- **Problem to solve**
Present each line of the records below as an item in a numbered list, leaving out any blank lines.

Begin Task data

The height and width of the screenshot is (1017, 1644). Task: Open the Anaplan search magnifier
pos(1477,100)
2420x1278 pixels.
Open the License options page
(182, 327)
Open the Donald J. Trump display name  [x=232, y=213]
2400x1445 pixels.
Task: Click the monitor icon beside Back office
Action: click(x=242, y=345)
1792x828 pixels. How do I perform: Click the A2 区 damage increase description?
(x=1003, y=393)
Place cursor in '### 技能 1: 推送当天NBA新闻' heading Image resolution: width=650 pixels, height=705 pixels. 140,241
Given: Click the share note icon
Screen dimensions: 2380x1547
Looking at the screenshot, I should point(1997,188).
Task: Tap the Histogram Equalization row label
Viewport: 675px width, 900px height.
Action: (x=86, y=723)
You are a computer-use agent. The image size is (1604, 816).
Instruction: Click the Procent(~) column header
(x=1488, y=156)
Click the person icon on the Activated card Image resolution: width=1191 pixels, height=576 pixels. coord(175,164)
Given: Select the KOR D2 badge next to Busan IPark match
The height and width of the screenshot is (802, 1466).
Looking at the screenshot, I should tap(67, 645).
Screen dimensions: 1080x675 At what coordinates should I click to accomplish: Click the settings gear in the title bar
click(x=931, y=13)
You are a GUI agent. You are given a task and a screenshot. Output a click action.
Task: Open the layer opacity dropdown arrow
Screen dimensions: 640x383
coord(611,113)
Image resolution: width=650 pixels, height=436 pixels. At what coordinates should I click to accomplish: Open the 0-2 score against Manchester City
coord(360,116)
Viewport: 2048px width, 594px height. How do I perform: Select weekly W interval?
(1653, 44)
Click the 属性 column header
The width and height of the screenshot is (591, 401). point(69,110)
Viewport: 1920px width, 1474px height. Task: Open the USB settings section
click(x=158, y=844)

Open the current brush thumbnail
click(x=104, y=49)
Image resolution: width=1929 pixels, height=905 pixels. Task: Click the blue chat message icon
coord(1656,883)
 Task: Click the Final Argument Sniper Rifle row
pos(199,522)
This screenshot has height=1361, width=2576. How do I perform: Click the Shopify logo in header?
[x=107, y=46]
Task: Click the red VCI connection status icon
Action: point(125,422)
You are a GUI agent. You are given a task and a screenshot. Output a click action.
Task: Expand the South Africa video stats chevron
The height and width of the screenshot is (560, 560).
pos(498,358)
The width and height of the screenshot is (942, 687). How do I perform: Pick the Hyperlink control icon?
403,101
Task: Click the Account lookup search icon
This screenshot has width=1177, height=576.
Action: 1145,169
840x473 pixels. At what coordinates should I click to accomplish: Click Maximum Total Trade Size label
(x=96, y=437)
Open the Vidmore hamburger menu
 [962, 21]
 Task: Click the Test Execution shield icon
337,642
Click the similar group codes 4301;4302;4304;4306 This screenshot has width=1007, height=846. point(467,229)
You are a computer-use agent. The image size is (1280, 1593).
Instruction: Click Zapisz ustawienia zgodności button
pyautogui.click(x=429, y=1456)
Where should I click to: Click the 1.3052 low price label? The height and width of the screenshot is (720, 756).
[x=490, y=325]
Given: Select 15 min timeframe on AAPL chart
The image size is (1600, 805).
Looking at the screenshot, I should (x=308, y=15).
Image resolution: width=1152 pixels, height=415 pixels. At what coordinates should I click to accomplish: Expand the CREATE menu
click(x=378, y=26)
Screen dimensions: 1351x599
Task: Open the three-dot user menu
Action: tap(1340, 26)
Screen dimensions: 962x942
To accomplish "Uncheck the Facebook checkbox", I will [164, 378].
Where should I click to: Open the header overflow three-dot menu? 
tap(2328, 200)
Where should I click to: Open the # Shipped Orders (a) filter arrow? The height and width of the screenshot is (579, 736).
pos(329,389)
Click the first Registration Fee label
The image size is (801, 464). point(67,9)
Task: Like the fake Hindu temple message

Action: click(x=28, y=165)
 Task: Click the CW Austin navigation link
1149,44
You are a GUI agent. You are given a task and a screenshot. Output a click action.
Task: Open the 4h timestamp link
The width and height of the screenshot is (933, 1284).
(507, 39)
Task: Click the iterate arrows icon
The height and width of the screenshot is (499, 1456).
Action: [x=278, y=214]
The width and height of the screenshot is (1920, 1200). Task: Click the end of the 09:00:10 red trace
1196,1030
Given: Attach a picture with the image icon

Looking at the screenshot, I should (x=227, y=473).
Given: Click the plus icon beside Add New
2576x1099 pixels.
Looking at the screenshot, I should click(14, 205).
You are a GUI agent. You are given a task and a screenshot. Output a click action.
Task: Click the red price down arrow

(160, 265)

End Task data

- **Answer below**
1. The height and width of the screenshot is (1017, 1644). Task: Open the Anaplan search magnifier
2. pos(1477,100)
3. 2420x1278 pixels.
4. Open the License options page
5. (182, 327)
6. Open the Donald J. Trump display name  [x=232, y=213]
7. 2400x1445 pixels.
8. Task: Click the monitor icon beside Back office
9. Action: click(x=242, y=345)
10. 1792x828 pixels. How do I perform: Click the A2 区 damage increase description?
11. (x=1003, y=393)
12. Place cursor in '### 技能 1: 推送当天NBA新闻' heading Image resolution: width=650 pixels, height=705 pixels. 140,241
13. Given: Click the share note icon
14. Screen dimensions: 2380x1547
15. Looking at the screenshot, I should point(1997,188).
16. Task: Tap the Histogram Equalization row label
17. Viewport: 675px width, 900px height.
18. Action: (x=86, y=723)
19. You are a computer-use agent. The image size is (1604, 816).
20. Instruction: Click the Procent(~) column header
21. (x=1488, y=156)
22. Click the person icon on the Activated card Image resolution: width=1191 pixels, height=576 pixels. coord(175,164)
23. Given: Select the KOR D2 badge next to Busan IPark match
24. The height and width of the screenshot is (802, 1466).
25. Looking at the screenshot, I should tap(67, 645).
26. Screen dimensions: 1080x675 At what coordinates should I click to accomplish: Click the settings gear in the title bar
27. click(x=931, y=13)
28. You are a GUI agent. You are given a task and a screenshot. Output a click action.
29. Task: Open the layer opacity dropdown arrow
30. Screen dimensions: 640x383
31. coord(611,113)
32. Image resolution: width=650 pixels, height=436 pixels. At what coordinates should I click to accomplish: Open the 0-2 score against Manchester City
33. coord(360,116)
34. Viewport: 2048px width, 594px height. How do I perform: Select weekly W interval?
35. (1653, 44)
36. Click the 属性 column header
37. The width and height of the screenshot is (591, 401). point(69,110)
38. Viewport: 1920px width, 1474px height. Task: Open the USB settings section
39. click(x=158, y=844)
40. Open the current brush thumbnail
41. click(x=104, y=49)
42. Image resolution: width=1929 pixels, height=905 pixels. Task: Click the blue chat message icon
43. coord(1656,883)
44.  Task: Click the Final Argument Sniper Rifle row
45. pos(199,522)
46. This screenshot has height=1361, width=2576. How do I perform: Click the Shopify logo in header?
47. [x=107, y=46]
48. Task: Click the red VCI connection status icon
49. Action: point(125,422)
50. You are a GUI agent. You are given a task and a screenshot. Output a click action.
51. Task: Expand the South Africa video stats chevron
52. The height and width of the screenshot is (560, 560).
53. pos(498,358)
54. The width and height of the screenshot is (942, 687). How do I perform: Pick the Hyperlink control icon?
55. 403,101
56. Task: Click the Account lookup search icon
57. This screenshot has width=1177, height=576.
58. Action: 1145,169
59. 840x473 pixels. At what coordinates should I click to accomplish: Click Maximum Total Trade Size label
60. (x=96, y=437)
61. Open the Vidmore hamburger menu
62.  [962, 21]
63.  Task: Click the Test Execution shield icon
64. 337,642
65. Click the similar group codes 4301;4302;4304;4306 This screenshot has width=1007, height=846. point(467,229)
66. You are a computer-use agent. The image size is (1280, 1593).
67. Instruction: Click Zapisz ustawienia zgodności button
68. pyautogui.click(x=429, y=1456)
69. Where should I click to: Click the 1.3052 low price label? The height and width of the screenshot is (720, 756).
70. [x=490, y=325]
71. Given: Select 15 min timeframe on AAPL chart
72. The image size is (1600, 805).
73. Looking at the screenshot, I should (x=308, y=15).
74. Image resolution: width=1152 pixels, height=415 pixels. At what coordinates should I click to accomplish: Expand the CREATE menu
75. click(x=378, y=26)
76. Screen dimensions: 1351x599
77. Task: Open the three-dot user menu
78. Action: tap(1340, 26)
79. Screen dimensions: 962x942
80. To accomplish "Uncheck the Facebook checkbox", I will [164, 378].
81. Where should I click to: Open the header overflow three-dot menu? 
82. tap(2328, 200)
83. Where should I click to: Open the # Shipped Orders (a) filter arrow? The height and width of the screenshot is (579, 736).
84. pos(329,389)
85. Click the first Registration Fee label
86. The image size is (801, 464). point(67,9)
87. Task: Like the fake Hindu temple message
88. Action: click(x=28, y=165)
89.  Task: Click the CW Austin navigation link
90. 1149,44
91. You are a GUI agent. You are given a task and a screenshot. Output a click action.
92. Task: Open the 4h timestamp link
93. The width and height of the screenshot is (933, 1284).
94. (507, 39)
95. Task: Click the iterate arrows icon
96. The height and width of the screenshot is (499, 1456).
97. Action: [x=278, y=214]
98. The width and height of the screenshot is (1920, 1200). Task: Click the end of the 09:00:10 red trace
99. 1196,1030
100. Given: Attach a picture with the image icon
101. Looking at the screenshot, I should (x=227, y=473).
102. Given: Click the plus icon beside Add New
103. 2576x1099 pixels.
104. Looking at the screenshot, I should click(14, 205).
105. You are a GUI agent. You are given a task and a screenshot. Output a click action.
106. Task: Click the red price down arrow
107. (160, 265)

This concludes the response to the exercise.